> TASK REQUIREMENTS
Copy out all the records below again, changing every "Instruction" to "Goal" and keeping everything else the same.

"""

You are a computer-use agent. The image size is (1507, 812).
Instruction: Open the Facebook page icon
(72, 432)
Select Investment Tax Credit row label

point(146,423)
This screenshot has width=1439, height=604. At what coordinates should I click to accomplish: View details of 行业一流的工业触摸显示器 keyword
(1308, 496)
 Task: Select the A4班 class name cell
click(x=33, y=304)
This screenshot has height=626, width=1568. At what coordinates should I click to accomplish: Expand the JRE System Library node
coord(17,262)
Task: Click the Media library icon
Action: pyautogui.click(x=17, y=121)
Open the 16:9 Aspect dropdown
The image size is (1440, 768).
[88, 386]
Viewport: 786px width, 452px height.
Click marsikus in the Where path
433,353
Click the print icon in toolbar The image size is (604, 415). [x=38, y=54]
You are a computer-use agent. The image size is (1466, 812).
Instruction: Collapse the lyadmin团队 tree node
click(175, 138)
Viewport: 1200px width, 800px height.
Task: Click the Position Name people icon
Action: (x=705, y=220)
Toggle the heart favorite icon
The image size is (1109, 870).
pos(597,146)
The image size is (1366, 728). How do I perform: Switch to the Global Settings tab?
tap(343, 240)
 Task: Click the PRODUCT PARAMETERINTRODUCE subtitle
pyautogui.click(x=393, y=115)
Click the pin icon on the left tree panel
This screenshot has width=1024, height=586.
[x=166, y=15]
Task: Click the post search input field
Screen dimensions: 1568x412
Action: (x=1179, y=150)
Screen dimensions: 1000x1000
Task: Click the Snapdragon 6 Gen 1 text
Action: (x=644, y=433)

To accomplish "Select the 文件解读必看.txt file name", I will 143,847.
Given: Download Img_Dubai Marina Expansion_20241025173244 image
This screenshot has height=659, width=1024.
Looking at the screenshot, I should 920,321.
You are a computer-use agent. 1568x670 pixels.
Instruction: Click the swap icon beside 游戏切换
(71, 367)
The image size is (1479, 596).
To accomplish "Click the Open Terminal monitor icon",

"""

> WORKED ANSWER
You are a computer-use agent. The image size is (1507, 812).
Goal: Open the Facebook page icon
(72, 432)
Select Investment Tax Credit row label

point(146,423)
This screenshot has width=1439, height=604. At what coordinates should I click to accomplish: View details of 行业一流的工业触摸显示器 keyword
(1308, 496)
 Task: Select the A4班 class name cell
click(x=33, y=304)
This screenshot has height=626, width=1568. At what coordinates should I click to accomplish: Expand the JRE System Library node
coord(17,262)
Task: Click the Media library icon
Action: pyautogui.click(x=17, y=121)
Open the 16:9 Aspect dropdown
The image size is (1440, 768).
[88, 386]
Viewport: 786px width, 452px height.
Click marsikus in the Where path
433,353
Click the print icon in toolbar The image size is (604, 415). [x=38, y=54]
You are a computer-use agent. The image size is (1466, 812).
Goal: Collapse the lyadmin团队 tree node
click(175, 138)
Viewport: 1200px width, 800px height.
Task: Click the Position Name people icon
Action: (x=705, y=220)
Toggle the heart favorite icon
The image size is (1109, 870).
pos(597,146)
The image size is (1366, 728). How do I perform: Switch to the Global Settings tab?
tap(343, 240)
 Task: Click the PRODUCT PARAMETERINTRODUCE subtitle
pyautogui.click(x=393, y=115)
Click the pin icon on the left tree panel
This screenshot has width=1024, height=586.
[x=166, y=15]
Task: Click the post search input field
Screen dimensions: 1568x412
Action: (x=1179, y=150)
Screen dimensions: 1000x1000
Task: Click the Snapdragon 6 Gen 1 text
Action: (x=644, y=433)

To accomplish "Select the 文件解读必看.txt file name", I will 143,847.
Given: Download Img_Dubai Marina Expansion_20241025173244 image
This screenshot has height=659, width=1024.
Looking at the screenshot, I should 920,321.
You are a computer-use agent. 1568x670 pixels.
Goal: Click the swap icon beside 游戏切换
(71, 367)
The image size is (1479, 596).
To accomplish "Click the Open Terminal monitor icon",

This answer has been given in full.